Descriptive statistics were used to determine the proportion of studies reporting information on the ethnicity of study subjects and the χ2 test was used to compare reporting of ethnicity in European and US published trial reports. Assuming that 50% of US and 15% of European asthma trials report on the ethnicity of participants, we estimated that we would need to extract data on a total of 64 studies (32 from each area) in order to have 80% power of detecting a difference at the 5% significance level.

Overall, 23 of 70 reports (32.9%) included information on the ethnic profile of participants (table 1). US studies (n = 22) were significantly more likely to report on ethnicity than European studies (n = 1): 62.9% v 2.9%; RR = 22; 95% CI 3.1 to 154.4; p<0.0001. Among the European trials, 13 were UK based and the single European trial reporting ethnicity was from the UK.

Table 1

 Frequency of asthma studies reporting ethnicity of study subjects

Thus, recent asthma trials conducted in the US are 22 times more likely than those conducted in Europe to report information on the ethnicity of study participants. The random selection procedures adopted to identify suitable trials and the standardised extraction of data with independent verification and an “a priori” agreed approach to handle disagreements should, we believe, have minimised the impact of selection and/or information biases affecting these findings.

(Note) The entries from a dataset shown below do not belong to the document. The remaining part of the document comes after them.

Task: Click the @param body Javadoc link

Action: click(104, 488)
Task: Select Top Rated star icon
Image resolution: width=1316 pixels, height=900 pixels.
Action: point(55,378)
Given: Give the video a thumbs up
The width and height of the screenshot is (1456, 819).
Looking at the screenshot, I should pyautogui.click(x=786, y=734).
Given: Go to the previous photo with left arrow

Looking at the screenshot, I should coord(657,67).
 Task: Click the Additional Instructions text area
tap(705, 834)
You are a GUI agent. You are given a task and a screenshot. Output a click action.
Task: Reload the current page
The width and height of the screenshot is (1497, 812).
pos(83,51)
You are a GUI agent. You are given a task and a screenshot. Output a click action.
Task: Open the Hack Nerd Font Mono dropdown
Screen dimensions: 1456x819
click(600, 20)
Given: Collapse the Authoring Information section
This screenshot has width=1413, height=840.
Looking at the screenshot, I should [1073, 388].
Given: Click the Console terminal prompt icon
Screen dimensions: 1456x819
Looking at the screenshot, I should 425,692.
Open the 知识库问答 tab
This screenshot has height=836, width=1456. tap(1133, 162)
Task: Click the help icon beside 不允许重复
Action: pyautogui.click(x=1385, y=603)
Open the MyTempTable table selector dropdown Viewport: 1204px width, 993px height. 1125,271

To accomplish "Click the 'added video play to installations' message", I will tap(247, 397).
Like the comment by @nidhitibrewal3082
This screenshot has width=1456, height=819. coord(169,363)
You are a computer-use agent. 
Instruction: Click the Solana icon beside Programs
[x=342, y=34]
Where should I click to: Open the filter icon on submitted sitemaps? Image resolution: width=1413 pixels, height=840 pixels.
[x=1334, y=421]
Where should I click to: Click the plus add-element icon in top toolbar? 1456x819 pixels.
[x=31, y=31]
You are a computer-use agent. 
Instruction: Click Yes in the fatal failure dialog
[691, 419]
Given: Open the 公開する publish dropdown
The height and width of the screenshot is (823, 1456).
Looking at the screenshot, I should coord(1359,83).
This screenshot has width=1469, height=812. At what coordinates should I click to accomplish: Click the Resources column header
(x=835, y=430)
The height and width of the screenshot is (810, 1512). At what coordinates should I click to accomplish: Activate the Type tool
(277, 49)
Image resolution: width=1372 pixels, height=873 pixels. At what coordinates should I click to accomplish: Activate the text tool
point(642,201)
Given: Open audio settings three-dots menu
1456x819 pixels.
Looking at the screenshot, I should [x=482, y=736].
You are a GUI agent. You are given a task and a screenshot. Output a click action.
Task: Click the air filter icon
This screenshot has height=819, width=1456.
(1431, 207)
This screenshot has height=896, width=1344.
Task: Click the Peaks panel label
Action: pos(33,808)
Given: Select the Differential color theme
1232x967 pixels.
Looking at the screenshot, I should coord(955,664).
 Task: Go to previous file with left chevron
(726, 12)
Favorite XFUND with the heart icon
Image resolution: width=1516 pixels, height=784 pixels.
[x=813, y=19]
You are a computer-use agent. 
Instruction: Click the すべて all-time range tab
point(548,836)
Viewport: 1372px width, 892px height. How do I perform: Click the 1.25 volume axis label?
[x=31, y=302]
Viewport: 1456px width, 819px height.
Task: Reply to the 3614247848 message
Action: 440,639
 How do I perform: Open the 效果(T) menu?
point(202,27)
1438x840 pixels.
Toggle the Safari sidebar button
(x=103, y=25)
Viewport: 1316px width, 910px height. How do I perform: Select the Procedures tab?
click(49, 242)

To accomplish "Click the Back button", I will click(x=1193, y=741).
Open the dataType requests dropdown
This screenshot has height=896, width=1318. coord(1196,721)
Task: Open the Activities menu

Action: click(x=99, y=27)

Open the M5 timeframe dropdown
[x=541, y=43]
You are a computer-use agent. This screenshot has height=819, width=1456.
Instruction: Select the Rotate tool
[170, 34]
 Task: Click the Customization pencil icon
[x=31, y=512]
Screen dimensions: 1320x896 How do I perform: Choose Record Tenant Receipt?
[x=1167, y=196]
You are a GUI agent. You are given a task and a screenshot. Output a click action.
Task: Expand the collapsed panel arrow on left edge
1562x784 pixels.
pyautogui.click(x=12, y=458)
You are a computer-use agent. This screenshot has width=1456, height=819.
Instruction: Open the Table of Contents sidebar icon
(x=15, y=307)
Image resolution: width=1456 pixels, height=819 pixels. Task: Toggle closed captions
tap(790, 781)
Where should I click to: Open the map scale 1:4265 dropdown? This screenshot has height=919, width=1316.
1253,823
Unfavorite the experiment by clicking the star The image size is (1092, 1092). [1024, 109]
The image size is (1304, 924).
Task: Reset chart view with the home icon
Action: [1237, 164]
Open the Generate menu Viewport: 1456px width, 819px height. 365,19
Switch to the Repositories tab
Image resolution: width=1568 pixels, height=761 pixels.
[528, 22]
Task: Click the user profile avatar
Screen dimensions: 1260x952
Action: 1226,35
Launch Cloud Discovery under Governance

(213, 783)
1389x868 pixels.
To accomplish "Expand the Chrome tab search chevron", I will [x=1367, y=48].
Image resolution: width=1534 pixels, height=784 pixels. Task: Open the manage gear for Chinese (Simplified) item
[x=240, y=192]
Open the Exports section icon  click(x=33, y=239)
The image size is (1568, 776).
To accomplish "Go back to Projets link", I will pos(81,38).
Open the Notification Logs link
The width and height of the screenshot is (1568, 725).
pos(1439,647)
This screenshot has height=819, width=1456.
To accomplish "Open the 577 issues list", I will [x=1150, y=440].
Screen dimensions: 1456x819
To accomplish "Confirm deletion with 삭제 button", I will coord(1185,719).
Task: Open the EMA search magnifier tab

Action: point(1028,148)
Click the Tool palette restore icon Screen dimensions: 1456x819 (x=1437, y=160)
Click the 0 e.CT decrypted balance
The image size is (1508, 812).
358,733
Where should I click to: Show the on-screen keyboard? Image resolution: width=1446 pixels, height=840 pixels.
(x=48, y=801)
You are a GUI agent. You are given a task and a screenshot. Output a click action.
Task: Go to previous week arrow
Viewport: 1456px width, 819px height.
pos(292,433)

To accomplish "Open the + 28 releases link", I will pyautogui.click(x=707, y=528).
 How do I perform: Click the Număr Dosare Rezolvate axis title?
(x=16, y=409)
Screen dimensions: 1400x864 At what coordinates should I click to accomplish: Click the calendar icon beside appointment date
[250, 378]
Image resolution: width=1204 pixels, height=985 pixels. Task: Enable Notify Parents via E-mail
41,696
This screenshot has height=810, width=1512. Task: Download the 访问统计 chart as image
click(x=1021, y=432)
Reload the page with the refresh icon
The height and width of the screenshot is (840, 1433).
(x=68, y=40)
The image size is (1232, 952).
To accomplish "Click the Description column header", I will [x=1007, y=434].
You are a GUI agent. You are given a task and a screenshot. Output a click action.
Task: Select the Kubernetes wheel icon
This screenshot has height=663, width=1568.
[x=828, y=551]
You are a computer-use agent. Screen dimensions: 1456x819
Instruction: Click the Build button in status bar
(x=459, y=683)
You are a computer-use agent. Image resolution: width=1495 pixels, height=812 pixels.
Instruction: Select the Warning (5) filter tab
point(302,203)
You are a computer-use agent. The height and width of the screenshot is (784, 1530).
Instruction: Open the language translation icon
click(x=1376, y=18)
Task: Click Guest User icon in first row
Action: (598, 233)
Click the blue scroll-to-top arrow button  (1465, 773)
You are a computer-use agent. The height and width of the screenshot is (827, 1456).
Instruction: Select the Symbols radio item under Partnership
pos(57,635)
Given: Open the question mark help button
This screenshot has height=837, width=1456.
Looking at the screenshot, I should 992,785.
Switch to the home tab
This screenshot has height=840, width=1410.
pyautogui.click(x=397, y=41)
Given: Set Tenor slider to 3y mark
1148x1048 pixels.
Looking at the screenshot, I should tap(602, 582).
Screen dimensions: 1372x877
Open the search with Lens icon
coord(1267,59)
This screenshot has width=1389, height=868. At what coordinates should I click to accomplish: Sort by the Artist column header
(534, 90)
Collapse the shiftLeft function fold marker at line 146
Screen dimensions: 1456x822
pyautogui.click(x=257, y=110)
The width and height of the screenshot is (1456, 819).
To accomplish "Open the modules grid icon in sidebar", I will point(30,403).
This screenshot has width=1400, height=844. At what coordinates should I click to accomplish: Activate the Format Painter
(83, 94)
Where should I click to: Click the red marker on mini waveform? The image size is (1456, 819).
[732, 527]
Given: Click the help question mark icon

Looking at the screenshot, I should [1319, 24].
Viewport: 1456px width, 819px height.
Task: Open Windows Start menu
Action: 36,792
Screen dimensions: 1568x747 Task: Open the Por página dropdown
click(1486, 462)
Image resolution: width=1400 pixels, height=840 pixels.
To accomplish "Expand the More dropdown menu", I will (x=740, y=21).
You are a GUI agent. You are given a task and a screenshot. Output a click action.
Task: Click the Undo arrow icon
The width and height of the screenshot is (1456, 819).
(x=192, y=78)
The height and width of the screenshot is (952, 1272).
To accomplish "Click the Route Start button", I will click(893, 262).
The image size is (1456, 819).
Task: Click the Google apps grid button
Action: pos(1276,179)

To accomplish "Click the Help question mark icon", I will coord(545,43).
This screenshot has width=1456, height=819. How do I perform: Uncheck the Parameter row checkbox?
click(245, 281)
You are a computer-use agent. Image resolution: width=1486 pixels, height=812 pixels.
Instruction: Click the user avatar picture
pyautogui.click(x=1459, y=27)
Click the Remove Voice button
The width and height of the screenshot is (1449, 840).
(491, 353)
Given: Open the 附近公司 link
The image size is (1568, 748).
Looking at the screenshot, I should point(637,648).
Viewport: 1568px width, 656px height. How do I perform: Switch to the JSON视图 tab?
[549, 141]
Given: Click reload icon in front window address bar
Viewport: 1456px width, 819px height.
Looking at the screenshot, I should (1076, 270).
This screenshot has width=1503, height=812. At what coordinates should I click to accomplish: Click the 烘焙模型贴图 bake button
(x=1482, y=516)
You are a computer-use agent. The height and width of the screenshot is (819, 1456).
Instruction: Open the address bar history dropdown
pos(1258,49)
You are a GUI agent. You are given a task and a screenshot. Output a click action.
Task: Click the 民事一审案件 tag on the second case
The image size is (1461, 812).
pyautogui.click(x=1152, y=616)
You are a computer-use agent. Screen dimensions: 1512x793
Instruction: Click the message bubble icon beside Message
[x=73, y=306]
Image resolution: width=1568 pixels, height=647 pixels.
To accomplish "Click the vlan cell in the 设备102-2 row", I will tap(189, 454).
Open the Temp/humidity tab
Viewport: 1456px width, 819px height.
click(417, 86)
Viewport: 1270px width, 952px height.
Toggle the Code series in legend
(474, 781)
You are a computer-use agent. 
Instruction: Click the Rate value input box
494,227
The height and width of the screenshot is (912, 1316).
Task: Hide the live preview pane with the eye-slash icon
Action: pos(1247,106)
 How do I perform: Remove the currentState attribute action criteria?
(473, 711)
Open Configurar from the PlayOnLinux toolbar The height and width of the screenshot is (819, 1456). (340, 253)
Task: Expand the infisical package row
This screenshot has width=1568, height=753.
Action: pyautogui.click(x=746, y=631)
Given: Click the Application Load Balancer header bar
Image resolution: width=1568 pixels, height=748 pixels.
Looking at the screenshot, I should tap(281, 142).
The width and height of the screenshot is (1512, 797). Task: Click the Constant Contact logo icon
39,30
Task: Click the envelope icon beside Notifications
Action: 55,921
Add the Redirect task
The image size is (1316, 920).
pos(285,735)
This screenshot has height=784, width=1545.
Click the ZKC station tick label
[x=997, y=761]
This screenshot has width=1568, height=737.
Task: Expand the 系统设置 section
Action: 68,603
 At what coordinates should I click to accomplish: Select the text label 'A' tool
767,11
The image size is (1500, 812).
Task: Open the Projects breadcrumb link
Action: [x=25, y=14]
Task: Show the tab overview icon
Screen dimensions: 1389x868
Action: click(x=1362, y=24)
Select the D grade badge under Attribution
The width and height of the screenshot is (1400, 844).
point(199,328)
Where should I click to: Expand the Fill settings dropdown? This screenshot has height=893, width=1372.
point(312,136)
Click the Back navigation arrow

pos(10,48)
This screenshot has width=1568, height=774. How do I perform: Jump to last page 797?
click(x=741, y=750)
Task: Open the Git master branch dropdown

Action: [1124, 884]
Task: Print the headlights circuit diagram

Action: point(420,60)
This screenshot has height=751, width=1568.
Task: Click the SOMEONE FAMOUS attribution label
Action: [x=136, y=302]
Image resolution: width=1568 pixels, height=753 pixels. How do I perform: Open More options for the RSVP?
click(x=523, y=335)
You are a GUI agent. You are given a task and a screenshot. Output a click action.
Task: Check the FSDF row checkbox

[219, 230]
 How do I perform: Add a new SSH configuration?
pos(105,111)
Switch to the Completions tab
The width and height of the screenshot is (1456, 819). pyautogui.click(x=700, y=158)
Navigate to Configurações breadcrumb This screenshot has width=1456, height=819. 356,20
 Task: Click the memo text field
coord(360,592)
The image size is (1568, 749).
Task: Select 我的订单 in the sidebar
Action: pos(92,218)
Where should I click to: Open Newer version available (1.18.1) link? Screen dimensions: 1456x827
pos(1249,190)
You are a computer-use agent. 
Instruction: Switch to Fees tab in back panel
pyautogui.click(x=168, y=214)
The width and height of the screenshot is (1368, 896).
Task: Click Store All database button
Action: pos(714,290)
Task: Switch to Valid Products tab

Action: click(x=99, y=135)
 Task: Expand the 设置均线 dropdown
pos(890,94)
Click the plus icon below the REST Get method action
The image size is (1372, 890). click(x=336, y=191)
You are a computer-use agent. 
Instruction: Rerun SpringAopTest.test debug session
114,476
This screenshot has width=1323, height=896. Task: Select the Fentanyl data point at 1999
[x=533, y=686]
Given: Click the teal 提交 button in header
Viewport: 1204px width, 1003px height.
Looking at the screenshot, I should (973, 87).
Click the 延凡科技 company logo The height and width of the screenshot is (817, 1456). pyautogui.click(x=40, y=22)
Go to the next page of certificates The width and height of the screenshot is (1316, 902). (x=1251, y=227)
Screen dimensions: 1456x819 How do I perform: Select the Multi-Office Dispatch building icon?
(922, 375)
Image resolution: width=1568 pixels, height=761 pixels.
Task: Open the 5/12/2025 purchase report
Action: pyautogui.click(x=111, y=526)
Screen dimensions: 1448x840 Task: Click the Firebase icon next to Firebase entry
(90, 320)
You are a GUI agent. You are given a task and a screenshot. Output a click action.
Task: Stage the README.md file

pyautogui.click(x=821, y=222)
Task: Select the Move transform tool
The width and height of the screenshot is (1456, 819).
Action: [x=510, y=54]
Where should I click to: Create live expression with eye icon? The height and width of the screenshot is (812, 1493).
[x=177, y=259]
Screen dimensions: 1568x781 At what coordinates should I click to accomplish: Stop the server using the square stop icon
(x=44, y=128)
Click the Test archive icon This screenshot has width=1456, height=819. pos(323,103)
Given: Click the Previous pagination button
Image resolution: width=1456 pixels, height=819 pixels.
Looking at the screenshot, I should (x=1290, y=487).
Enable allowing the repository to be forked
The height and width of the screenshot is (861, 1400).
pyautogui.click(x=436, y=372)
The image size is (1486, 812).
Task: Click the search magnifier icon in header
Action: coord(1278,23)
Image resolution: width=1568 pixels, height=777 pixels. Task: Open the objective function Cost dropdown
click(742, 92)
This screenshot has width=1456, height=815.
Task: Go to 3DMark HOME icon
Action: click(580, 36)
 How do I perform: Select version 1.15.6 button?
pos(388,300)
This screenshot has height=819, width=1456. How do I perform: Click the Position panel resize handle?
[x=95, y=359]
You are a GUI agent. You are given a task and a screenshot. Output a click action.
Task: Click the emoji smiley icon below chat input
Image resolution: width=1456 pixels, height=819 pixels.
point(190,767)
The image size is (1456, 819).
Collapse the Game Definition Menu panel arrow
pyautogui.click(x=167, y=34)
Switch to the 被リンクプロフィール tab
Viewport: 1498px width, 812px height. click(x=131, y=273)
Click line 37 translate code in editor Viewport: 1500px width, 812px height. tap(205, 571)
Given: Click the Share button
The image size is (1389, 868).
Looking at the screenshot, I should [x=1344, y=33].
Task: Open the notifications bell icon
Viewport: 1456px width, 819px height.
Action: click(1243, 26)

Our results seem likely to reflect proactive policies in the US. For example, all federally supported programmes with sufficient sample size are required to report statistics according to race/ethnicity.4 Furthermore, the National Institute of Health regularly issues guidelines regarding inclusion of women and ethnic minorities into clinical trials, and less than 4% of grant applications are reported to be in breach of these guidelines.

Although the US fares better than Europe, it is still worrying that only 62.9% of recently published clinical trials from the US report on the ethnicity of participants. This finding may have several possible explanations, including difficulties in identifying, enrolling, communicating with, and following up patients from minority ethnic groups in asthma trials. Mechanisms and standards to ensure inclusion and reporting of ethnic minority communities in asthma studies are needed. These are absent in current trial reporting guidelines (CONSORT) and we suggest that, where appropriate, the merits of insisting on presentation of such data should be debated.5 Although the Standards for Reporting of Diagnostic Accuracy (STARD) statement is a move in the right direction, this still lacks explicit requirements for the reporting of the ethnicity of study participants. In addition, European governments and respiratory bodies should consider the US model for promoting the inclusion of participants from ethnic minorities in asthma research.